The main issue is that now the clients are pulling all of these tombstone revisions for documents they never even had.

But going backwards, the only reason this is a concern is because these tombstone revisions take a while to sync. Our entire replication process, for about 500K documents (which ostensibly includes tombstones), takes ~10 minutes? But with the users constantly deleting documents and reuploading new versions, we could easily end up with millions of documents/tombstones.
But we only have maybe 200K documents at any given time, that aren’t tombstones.

And it’s not clear how long it takes to push either, because our users could update 100K documents at once, we ideally want that push replication to happen as fast as possible. If the user quits the application while the push is still happening, we currently don’t have any support for handling that scenario

**EDIT:
So actually maybe our SGW config could be optimized as well? For our MAX 300K documents at any given time, if that could sync within 30 seconds, that would be our goal.

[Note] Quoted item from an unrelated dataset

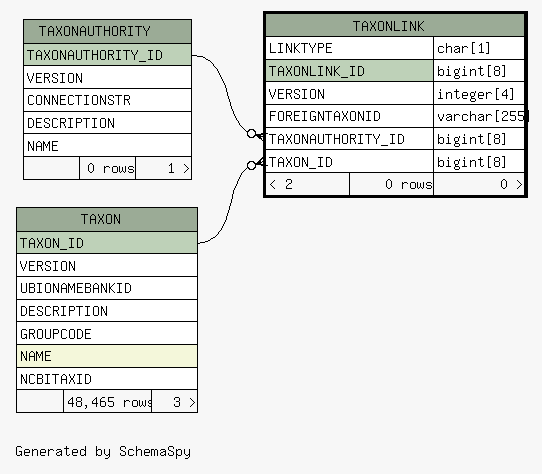The image size is (542, 474).
Task: Click the UBIONAMEBANKID column
Action: click(x=107, y=288)
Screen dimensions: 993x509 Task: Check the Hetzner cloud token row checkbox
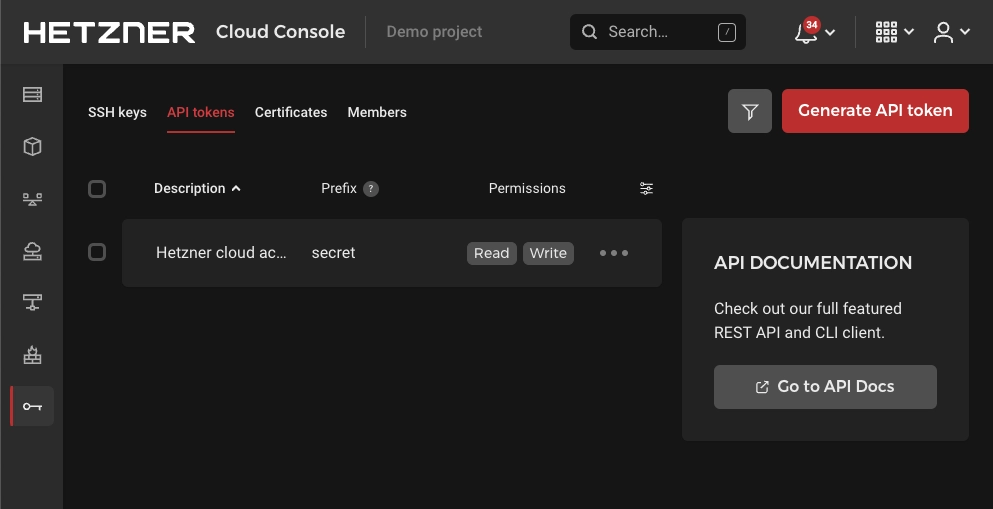coord(97,252)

Here is an example of a config for one of our databases:

"live-partDB": {
    "server": "http://db:8091",
    "username": "Administrator",
    "password": "password",
    "bucket": "live-partBucket",
    "users": {
        "GUEST": { "disabled": false, "admin_channels": ["*"] }
    },
    "allow_conflicts": false,
    "replications":[
        {
            "changes_feed_limit": "10000"
        }
    ],
    "num_index_replicas": 0
},

Our Bucket settings:
100MB Memory,
Bucket Type: Couchbase,
Replicas Enabled, 1
Replicate View Indexes: enabled
Compression Mode: Passive
Ejection Method: Value Only
Bucket Priority: High (we set them all to high)

Couchbase Server Settings:
Data 2GB
Index 2GB
Search 500MB
Analytics 1GB
Eventing 500MB

I think everything else is default

We just want to sync everything as fast as possible, but it’s unclear why it seems to take so long to replicate right now. Our server seems strong enough, the thought is maybe our configuration isn’t ideal. We’ll do whatever it takes to replicate 300K documents within 30 seconds


#7

There are many reasons why replication could potentially be slow in your deployment and its a tough one to answer .
But first, you can do some things to optimize the volume of data that gets replicated. You mention that you have “users” in your system but you are clearly not separating documents by user. You have a single GUEST account (which BTW is typically only used on dev/testing and not recommended on prod ) .

Is the expectation that all documents have to get to all users ? If not, I’d recommend the use of channels to logically split up documents and to only deliver only the documents relevant to the user . (User can be granted access to one or more channels and by extension, they get access to documents in the channel).

So I’d suggest that you begin with leveraging channels to filter the documents being replicated to each client.

If the replication is still slow, then look into your sync gateway node

  • CPU utilization
  • memory utilization

Check network latency

There is some monitoring of the sync gateway node that is possible through that will give you insights into what may be going on.

Also, unrelated to above, I’d recommend that you upgrade to latest CBL 2.1 version of Android.


#8

Correct, there is no concept of a user for us, because everybody will share the same data

our “users” document is simply a username we pull to track app usage,

Also we are on iOS CBL 2.1.1

For the SG Node, if I want to see CPU/Memory utilization, do I see that in the Couchbase Server portal? Or the SG Admin portal?